== DATA EXTRACT ==
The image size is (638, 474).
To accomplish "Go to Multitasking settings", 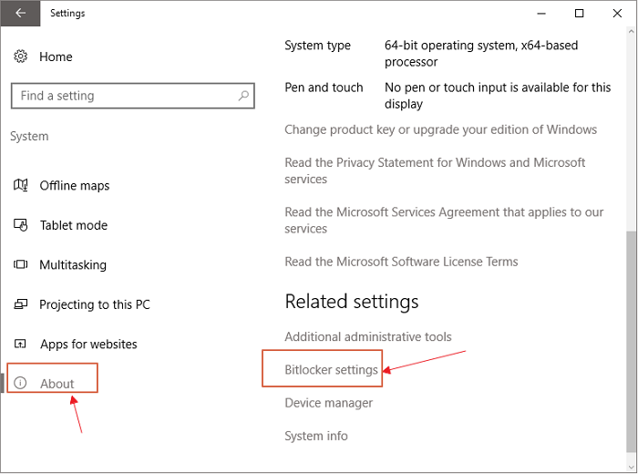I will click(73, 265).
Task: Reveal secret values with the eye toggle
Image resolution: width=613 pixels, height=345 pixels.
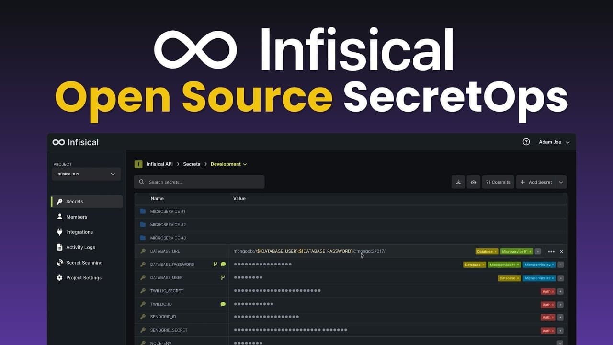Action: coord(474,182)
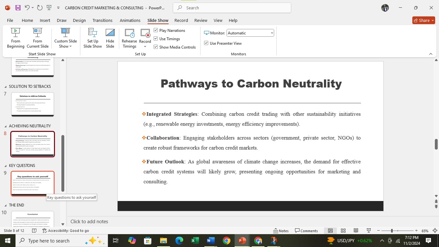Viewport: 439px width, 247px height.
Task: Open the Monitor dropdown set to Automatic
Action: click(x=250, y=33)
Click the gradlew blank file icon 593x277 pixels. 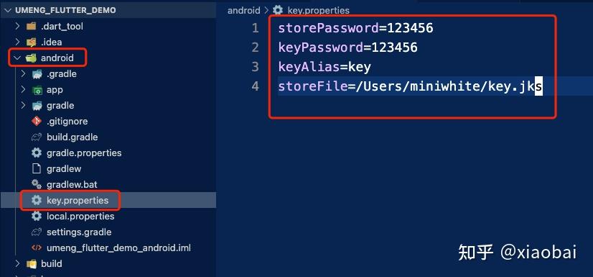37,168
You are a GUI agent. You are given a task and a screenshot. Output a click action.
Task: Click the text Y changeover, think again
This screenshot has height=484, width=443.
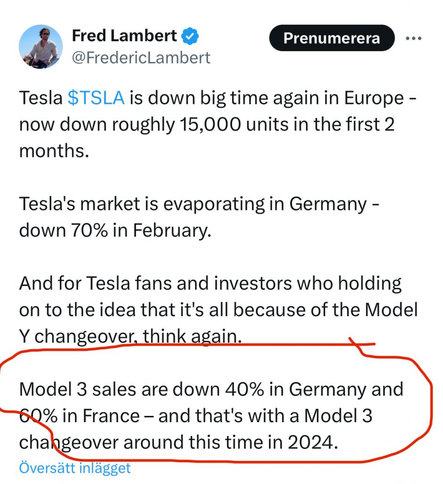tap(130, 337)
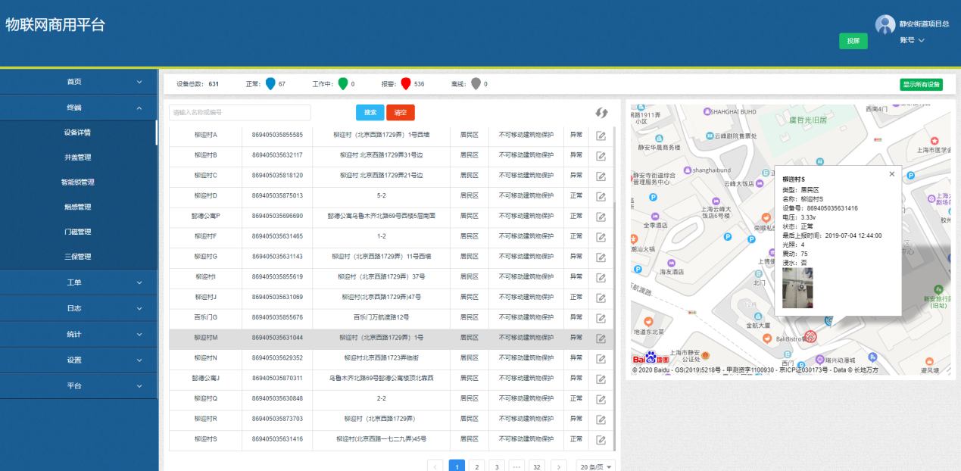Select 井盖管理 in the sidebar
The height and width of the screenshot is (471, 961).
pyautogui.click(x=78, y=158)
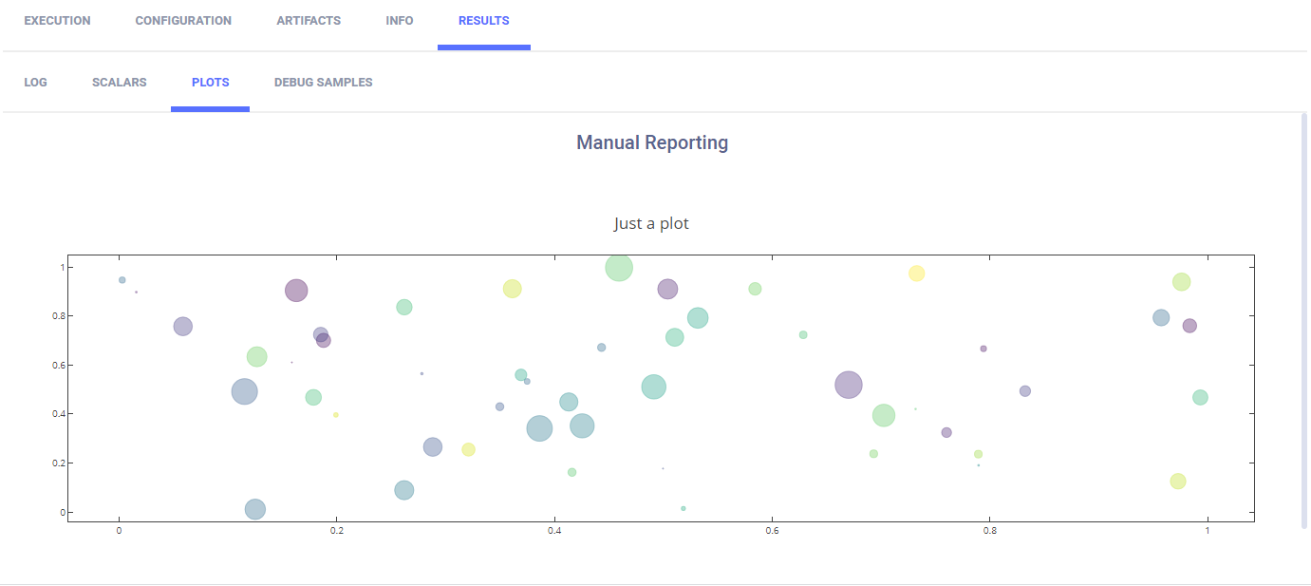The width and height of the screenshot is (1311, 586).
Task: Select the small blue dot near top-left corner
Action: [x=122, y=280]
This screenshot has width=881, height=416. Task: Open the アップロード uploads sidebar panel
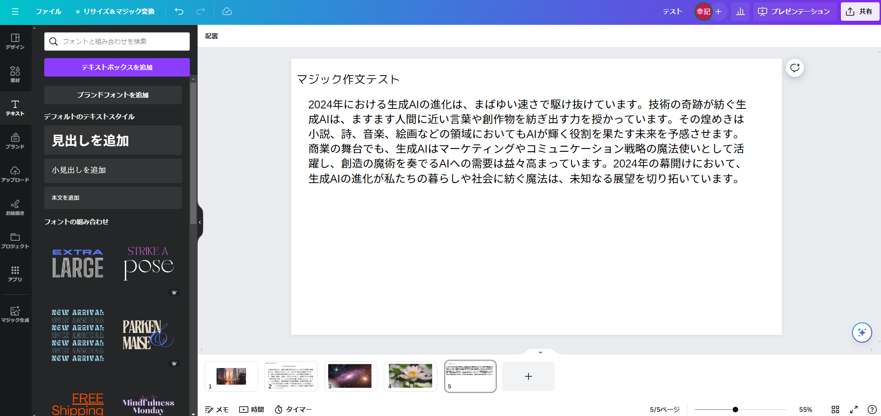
===
### WHAT YOU ARE ASKED TO DO
Every line from the one containing "Task: Click the" to the final line of the records must be transcribed exactly, both ends included, with the pictures left out.

### SOLUTION TO THE PROBLEM
Task: Click the text Y changeover, think again
This screenshot has height=484, width=443.
tap(130, 337)
Select 井盖管理 in the sidebar
The height and width of the screenshot is (471, 961).
pyautogui.click(x=78, y=158)
The width and height of the screenshot is (1311, 586).
Task: Select the small blue dot near top-left corner
Action: [x=122, y=280]
This screenshot has width=881, height=416. Task: Open the アップロード uploads sidebar panel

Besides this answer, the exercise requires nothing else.